+++ ENTRIES SUPPLIED

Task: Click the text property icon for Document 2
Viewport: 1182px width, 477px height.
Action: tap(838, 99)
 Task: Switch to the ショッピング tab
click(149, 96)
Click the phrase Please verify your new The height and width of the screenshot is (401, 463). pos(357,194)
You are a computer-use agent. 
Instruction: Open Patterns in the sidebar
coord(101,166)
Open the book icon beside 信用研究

++++++

▸ WHAT YOU SHOULD DO
Set down exactly what runs from the line with "Instruction: Open Patterns in the sidebar" to the last line of the data above, including both of those lines and no others.

▸ ANSWER SECTION
Instruction: Open Patterns in the sidebar
coord(101,166)
Open the book icon beside 信用研究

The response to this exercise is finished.